A grassroots initiative to build a village of 50 “tiny homes” for homeless people in Peterborough is one step closer to reality.
Peterborough Action for Tiny Homes (PATH) will unveil its first “tiny home” — a sleeping cabin with a lockable door — at 1 p.m. on Saturday (August 27) at Grace United Church at 581 Howden Street in Peterborough.
Members of the public are invited to join the launch celebration, which will include a tour of the model cabin along with live music from Paul Cragg and others, poetry, and home-baked treats.
Chris Cleary of Cleary Homes, who built the cabin with a volunteer construction crew headed by Ross Allen of Grace United Church, will be at the celebration along with Allen.
Drew Merrett of Merrett Home Hardware supplied materials for the cabin at cost along with Ken Wood at Charlotte Paint and Wallpaper.
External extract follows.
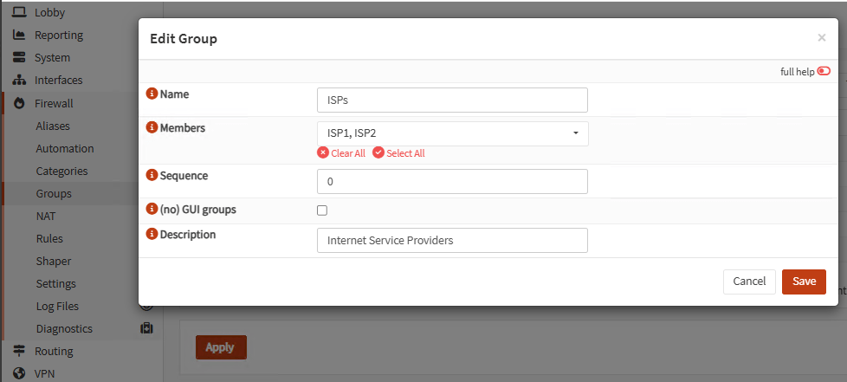Click the Clear All members link
This screenshot has width=847, height=382.
[342, 153]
In partnership with PATH, Grace United Church raised $10,000 in a fundraising initiative spearheaded by church member Bev Templar.
“I’ve always been passionate about helping to solve homelessness,” says Templar in a media release.
At the launch celebration, retired priest Father Leo Coughlin and PATH steering committee member Marie Howran will present the group’s vision: a cluster of brightly painted cabins, within secure fencing with attractive murals, to be up and running for the winter, when PATH hopes to house 15 people experiencing homelessness.
That initial cluster will be based on a campground model, with auxiliary outbuildings including washroom and shower facilities (while the cabins will have electricity for lighting and heating, they will not have indoor plumbing). The group’s ultimate vision is a village of 50 self-sufficient tiny homes.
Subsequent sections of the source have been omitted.